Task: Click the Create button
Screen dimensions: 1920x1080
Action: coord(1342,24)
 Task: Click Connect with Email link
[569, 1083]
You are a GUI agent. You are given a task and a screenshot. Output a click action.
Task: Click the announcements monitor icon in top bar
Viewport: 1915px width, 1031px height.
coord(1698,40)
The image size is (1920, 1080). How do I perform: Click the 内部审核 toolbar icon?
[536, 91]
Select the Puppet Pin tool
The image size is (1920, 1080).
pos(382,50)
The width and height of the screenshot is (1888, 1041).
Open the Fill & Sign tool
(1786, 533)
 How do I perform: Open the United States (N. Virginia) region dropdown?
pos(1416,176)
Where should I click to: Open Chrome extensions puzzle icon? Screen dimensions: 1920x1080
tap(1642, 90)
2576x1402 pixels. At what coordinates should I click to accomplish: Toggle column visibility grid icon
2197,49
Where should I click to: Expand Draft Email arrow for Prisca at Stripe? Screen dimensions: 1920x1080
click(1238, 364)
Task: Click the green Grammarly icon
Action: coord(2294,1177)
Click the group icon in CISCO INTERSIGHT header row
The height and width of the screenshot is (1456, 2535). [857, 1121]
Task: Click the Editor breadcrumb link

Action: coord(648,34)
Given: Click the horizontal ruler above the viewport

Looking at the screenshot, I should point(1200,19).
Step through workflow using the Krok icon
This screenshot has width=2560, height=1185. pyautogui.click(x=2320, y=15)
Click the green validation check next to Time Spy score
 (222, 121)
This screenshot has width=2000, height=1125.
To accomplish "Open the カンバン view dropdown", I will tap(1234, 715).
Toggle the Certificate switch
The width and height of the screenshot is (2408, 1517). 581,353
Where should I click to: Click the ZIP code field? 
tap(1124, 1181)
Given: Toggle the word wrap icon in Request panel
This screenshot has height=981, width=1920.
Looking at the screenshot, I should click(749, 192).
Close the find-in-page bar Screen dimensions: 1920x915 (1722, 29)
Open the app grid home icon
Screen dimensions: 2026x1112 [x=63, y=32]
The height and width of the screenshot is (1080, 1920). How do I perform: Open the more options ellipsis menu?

####################

WORK INSTRUCTIONS>
Exactly as written, please transcribe the lines from the start of the records above to the line that holds "Task: Click the announcements", both ends included.

RESPONSE FOR THIS EXERCISE>
Task: Click the Create button
Screen dimensions: 1920x1080
Action: coord(1342,24)
 Task: Click Connect with Email link
[569, 1083]
You are a GUI agent. You are given a task and a screenshot. Output a click action.
Task: Click the announcements monitor icon in top bar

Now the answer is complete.